وَالْمُطَلَّقٰتُ يَتَرَبَّصْنَ بِاَنْفُسِهِنَّ ثَلٰثَةَ قُرُوْۤءٍۗ وَلَا يَحِلُّ لَهُنَّ اَنْ يَّكْتُمْنَ مَا خَلَقَ اللّٰهُ فِيْٓ اَرْحَامِهِنَّ اِنْ كُنَّ يُؤْمِنَّ بِاللّٰهِ وَالْيَوْمِ الْاٰخِرِۗ وَبُعُوْلَتُهُنَّ اَحَقُّ بِرَدِّهِنَّ فِيْ ذٰلِكَ اِنْ اَرَادُوْٓا اِصْلَاحًا ۗوَلَهُنَّ مِثْلُ الَّذِيْ عَلَيْهِنَّ بِالْمَعْرُوْفِۖ وَلِلرِّجَالِ عَلَيْهِنَّ دَرَجَةٌ ۗ وَاللّٰهُ عَزِيْزٌ حَكِيْمٌ ࣖ


“Dan para istri yang diceraikan (wajib) menahan diri mereka (menunggu) tiga kali quru'. Tidak boleh bagi mereka menyembunyikan apa yang diciptakan Allah dalam rahim mereka, jika mereka beriman kepada Allah dan hari akhir. Dan para suami mereka lebih berhak kembali kepada mereka dalam (masa) itu, jika mereka menghendaki perbaikan. Dan mereka (para perempuan) mempunyai hak seimbang dengan kewajibannya menurut cara yang patut. Tetapi para suami mempunyai kelebihan di atas mereka.
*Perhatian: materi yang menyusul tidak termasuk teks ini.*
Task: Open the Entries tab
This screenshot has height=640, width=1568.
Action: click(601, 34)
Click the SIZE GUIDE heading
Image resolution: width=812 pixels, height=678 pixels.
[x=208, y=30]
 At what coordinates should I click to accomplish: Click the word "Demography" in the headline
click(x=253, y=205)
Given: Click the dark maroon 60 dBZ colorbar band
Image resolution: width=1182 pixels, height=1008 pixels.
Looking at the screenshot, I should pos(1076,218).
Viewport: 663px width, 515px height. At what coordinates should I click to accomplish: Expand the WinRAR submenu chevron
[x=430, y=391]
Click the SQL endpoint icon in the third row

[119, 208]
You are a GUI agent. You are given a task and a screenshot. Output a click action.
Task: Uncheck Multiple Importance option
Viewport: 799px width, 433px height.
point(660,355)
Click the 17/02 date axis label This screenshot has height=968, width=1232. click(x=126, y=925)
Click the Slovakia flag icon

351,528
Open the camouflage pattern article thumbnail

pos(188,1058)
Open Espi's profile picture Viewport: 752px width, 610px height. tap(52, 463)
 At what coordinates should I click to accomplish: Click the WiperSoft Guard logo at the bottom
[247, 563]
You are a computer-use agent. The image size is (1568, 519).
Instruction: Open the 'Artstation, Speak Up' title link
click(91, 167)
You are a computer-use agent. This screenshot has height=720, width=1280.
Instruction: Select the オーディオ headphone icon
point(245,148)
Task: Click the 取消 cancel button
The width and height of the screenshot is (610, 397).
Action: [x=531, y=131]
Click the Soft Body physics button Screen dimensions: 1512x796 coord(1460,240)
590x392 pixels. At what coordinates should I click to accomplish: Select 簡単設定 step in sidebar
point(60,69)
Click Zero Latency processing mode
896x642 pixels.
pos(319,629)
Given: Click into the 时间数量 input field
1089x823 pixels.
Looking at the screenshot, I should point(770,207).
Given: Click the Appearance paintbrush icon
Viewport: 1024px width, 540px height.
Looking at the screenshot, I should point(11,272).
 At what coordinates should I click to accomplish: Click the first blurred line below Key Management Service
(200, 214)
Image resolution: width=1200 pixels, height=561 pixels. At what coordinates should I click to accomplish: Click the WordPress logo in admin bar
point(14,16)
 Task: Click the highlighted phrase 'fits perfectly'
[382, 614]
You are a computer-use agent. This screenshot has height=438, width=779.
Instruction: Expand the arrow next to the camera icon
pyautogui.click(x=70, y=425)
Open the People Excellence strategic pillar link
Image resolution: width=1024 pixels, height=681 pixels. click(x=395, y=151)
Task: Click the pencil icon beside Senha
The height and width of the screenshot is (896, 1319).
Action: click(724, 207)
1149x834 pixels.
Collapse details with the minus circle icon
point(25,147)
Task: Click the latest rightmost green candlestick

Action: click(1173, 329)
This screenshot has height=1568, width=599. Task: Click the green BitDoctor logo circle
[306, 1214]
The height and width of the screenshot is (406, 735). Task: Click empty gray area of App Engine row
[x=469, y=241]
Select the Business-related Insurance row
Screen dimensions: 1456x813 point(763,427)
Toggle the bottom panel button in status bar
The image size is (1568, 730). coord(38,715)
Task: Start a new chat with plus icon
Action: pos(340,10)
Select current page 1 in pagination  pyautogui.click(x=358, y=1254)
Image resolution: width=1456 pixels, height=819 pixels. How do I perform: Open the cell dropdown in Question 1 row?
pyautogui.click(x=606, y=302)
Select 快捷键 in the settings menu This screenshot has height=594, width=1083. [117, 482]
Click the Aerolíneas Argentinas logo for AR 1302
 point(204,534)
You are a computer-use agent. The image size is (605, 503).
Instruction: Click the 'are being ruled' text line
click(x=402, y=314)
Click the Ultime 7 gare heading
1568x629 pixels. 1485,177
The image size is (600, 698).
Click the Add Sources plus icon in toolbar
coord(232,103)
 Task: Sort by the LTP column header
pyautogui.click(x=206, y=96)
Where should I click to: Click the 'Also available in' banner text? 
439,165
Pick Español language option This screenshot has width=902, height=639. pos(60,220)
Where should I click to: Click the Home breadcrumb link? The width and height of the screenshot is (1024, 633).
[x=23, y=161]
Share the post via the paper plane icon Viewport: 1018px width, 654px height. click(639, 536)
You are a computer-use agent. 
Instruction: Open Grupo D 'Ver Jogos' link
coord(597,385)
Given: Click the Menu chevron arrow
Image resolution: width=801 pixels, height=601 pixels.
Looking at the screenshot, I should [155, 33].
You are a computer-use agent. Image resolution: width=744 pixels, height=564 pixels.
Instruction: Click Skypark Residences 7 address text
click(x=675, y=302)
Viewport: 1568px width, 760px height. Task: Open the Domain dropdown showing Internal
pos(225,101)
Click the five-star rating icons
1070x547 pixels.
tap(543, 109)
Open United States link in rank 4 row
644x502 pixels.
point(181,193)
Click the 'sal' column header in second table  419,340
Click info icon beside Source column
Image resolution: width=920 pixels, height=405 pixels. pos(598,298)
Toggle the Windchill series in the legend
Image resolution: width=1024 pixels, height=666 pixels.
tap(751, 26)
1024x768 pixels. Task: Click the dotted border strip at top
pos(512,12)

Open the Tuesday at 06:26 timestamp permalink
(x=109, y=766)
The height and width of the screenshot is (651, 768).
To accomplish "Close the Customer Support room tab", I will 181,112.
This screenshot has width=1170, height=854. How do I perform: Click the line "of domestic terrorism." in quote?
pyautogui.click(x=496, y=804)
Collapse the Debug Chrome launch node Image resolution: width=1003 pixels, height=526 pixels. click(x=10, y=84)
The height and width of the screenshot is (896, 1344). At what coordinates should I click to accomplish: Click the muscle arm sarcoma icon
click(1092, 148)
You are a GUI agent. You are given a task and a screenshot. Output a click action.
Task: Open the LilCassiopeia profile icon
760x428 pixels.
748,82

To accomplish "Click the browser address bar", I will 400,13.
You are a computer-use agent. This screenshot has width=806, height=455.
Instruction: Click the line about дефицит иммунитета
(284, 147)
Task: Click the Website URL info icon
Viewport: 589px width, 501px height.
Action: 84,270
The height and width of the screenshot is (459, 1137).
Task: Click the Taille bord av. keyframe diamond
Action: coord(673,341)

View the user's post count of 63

Allah Mahaperkasa, Mahabijaksana. (Al-Baqarah/2:228)

Allah berfirman, bahwasanya perempuan itu mempunyai hak yang seimbang dengan laki-laki dan laki-laki mempunyai kelebihan satu tingkat dari istrinya, adalah menjadi dalil bahwa dalam amal kebajikan mencapai kemajuan dalam segala aspek kehidupan, lebih-lebih dalam lapangan ilmu pengetahuan, perempuan dan laki-laki sama-sama mempunyai hak dan kewajiban. Meskipun demikian, hak dan kewajiban itu disesuaikan dengan fitrahnya baik fisik maupun mental.

Umpamanya seorang istri mempunyai kewajiban mengurus rumah tangga, mendidik anak-anak dan memelihara kesehatannya, menjaga kebersihan dan rahasia rumah tangga dan lain-lain. Sedang suami sebagai kepala keluarga bekerja dan berusaha untuk mencari nafkah yang halal guna membelanjai istri dan anak-anak. Dalam keluarga/rumah tangga, suami dan istri adalah mitra sejajar, saling tolong menolong dan bantu membantu dalam mewujudkan rumah tangga sakinah yang diridhai Allah swt. Perbedaan yang ada adalah untuk saling melengkapi dan kerjasama, bukan sebagai sesuatu yang bertentangan dalam membina rumah tangga bahagia.[3]

B.     PEMBAHASAN

1.     Hak Istri yang Menjadi Kewajiban Suami
Perempuan memiliki hak yang seimbang dengan kewajiban yang dimiliki oleh laki-laki yakni diukur dari apa yang terlihat baik oleh masyarakat dan syara’.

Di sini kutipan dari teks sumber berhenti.